Oh, and I must ask, did that fix it?
Thanks, GW – I’m really glad you enjoyed the story. Obviously, I didn’t enjoy the experience much, but I had a blast writing it.
To answer your question: No. The fecal explosion didn’t fix it. In fact, the explosion didn’t accomplish anything except giving my wife and my mother a story they still laugh about 23 years later. See, the sewer pipe had completely collapsed so there wasn’t anything I could do that would “fix it”. If I remember correctly, Dad and I ended up going out in the yard the next day, digging up about 50 feet of buried sewer line until we found where it had caved in, and replacing that whole section of pipe.
KENNY-This was so FUNNY! I laughed my ASS off!
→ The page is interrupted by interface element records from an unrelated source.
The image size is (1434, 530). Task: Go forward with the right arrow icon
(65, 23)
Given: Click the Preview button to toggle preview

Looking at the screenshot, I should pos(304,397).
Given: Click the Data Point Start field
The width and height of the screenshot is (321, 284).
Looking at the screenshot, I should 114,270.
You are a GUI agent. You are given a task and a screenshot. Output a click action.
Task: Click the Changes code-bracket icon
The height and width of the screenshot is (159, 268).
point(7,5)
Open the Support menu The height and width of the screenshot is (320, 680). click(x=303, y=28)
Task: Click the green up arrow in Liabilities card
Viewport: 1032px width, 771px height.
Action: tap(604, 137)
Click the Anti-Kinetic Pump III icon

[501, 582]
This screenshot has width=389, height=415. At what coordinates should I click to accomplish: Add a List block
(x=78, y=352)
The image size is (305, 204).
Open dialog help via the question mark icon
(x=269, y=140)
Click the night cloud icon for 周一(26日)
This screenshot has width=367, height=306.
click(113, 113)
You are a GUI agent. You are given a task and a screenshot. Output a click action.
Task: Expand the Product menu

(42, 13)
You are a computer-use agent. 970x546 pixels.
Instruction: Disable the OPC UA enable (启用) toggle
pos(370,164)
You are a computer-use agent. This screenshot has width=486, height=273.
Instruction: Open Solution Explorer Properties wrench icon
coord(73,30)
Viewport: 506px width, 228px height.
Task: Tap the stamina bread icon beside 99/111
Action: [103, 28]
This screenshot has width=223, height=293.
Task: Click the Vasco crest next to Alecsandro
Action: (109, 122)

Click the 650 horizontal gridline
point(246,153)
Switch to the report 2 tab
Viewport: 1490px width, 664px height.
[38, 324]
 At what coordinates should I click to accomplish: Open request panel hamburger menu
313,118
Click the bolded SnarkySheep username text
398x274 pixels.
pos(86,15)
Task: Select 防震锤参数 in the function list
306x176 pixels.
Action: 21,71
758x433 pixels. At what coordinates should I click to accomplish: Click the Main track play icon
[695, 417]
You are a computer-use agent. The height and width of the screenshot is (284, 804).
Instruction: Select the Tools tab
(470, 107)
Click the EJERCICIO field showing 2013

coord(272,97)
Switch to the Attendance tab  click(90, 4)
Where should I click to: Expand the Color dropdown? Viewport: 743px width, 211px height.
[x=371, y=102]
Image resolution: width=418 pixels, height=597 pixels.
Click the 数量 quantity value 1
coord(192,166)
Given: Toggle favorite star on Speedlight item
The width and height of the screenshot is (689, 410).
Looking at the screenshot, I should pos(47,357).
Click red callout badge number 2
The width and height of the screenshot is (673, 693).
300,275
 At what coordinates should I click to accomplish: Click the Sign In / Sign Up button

I really enjoy your stories! You REALLY should write a book!
Sooo… when are we going to see the crayon story? Hmm? I can’t wait to have David read this!!
If I didn’t know better, I would swear that this was written by West Virginia’s famous writer Lee Maynard, author of “Crum” and “Screaming with the cannibals”. The prose is exactly the same, and why Maynard is such a popular writer here. Good job!
Wow!!! What a story! Well if it makes you feel any better, I have experienced several SHITTY situations myself! Here’s one more thing that you might not want to try at home: Never ever do you want to stick the hose of your shopvac into the main sewer drain in hopes of unclogging it! I will leave the rest for the imagination………. BBBBBBAAAADDDD IIIIDDDDEEEEEAAAA!!!!!!